Social-Network Funnel Effect

The growth of the FB economy has created an unlikely division amongst my online social contacts. I see it is as an social-network funnel effect, where the top funnel represents opted-in spam (friends, emails and newsletters) and the bottom your your close friends (real-life contacts and favorite influencers). While the middle portion usually contains varying degrees of friends, all adding some measurable value.

While sorting through this social-network funnel has become an everyday battle to gleam useful content or information for me. Everyday it seems to get bigger and I am constantly looking to cut the time I spend searching for valuable information. This is where a funnel process helps.

If I could apply an overall funnel or class system to contacts based on their history of providing me with value it would help me to quickly indentify quality. How would this work? I am imagining an engine that aggregates all my social media into one spot.

From there an algorithm based on certain factors including history, real-life relation and inbound links would identify users, contributors, and influencers. These contacts would then be broken down into three buckets. For this blog lets call them levels one (most important) to three(least important). You could either sort these buckets individually or apply another set of algorithms to that content.

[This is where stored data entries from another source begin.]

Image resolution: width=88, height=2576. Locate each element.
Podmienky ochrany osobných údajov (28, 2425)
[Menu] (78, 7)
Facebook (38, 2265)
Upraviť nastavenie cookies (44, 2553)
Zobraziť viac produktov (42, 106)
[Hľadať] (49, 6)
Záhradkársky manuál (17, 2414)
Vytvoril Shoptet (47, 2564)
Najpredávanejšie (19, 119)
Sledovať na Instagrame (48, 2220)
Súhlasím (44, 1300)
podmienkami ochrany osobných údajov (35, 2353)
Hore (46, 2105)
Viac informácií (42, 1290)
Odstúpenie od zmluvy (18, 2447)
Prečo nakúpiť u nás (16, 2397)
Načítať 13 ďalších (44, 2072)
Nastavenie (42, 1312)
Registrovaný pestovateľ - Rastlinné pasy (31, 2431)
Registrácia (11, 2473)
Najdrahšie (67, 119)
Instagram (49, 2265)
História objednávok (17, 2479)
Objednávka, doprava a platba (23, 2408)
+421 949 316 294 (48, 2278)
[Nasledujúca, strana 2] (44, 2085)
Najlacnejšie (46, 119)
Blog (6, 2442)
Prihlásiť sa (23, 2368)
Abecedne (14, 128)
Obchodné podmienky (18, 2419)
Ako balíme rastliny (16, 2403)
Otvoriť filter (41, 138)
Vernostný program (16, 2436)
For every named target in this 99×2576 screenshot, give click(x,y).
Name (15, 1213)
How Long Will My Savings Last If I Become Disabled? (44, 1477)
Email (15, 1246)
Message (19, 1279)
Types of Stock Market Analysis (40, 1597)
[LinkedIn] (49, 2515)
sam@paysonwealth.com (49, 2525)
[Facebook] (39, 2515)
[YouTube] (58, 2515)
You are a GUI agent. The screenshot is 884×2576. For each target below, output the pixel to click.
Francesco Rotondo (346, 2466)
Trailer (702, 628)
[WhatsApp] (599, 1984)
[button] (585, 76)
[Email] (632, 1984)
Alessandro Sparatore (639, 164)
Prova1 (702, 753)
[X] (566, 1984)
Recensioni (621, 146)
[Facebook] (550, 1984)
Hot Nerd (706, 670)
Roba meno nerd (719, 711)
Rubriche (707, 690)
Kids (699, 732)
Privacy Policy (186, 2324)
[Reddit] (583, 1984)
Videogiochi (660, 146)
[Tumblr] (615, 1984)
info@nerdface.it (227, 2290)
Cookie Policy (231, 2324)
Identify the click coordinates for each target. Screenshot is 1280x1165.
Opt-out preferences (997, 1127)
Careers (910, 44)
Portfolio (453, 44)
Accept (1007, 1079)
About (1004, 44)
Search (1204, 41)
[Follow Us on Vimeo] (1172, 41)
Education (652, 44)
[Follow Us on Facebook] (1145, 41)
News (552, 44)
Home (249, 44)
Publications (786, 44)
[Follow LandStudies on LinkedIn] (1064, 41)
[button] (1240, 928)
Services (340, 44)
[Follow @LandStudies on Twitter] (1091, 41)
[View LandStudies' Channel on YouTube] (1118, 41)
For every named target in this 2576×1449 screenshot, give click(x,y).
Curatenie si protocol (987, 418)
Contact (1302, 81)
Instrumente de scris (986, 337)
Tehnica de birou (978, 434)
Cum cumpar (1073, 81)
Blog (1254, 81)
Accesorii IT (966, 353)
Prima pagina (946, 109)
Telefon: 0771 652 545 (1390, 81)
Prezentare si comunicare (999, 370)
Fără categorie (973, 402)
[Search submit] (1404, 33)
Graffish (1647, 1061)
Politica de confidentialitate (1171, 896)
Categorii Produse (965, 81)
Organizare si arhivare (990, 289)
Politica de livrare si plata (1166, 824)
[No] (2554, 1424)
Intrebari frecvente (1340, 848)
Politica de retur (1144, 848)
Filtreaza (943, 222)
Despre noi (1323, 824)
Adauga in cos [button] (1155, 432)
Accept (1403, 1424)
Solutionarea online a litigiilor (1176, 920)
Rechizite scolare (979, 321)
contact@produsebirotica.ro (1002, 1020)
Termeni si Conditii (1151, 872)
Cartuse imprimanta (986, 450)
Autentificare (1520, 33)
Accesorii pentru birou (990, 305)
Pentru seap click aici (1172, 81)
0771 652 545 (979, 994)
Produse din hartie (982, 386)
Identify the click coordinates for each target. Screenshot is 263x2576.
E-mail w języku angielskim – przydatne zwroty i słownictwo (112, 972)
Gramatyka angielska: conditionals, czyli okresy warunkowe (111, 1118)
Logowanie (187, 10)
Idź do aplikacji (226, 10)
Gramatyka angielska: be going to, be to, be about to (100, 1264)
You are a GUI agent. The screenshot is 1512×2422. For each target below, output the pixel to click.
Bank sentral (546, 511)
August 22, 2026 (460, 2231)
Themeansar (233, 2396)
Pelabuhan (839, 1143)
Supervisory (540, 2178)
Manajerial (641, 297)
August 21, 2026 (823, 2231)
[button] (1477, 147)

The next algorithm would then filter content by text-analysis for certain tags similar to Google Alerts. For instance, I would set socia-media as a tag and anytime a mention from a real friend or favorite blogger used social media online it would sort into a “social-media” bucket.

How are we to process all this content? As we progress into digital citizenry honing our filters to maximize utility across all platforms will become an overriding tool of workplace success. And quickly filtering content value will be the best weapon to have in your arsenal.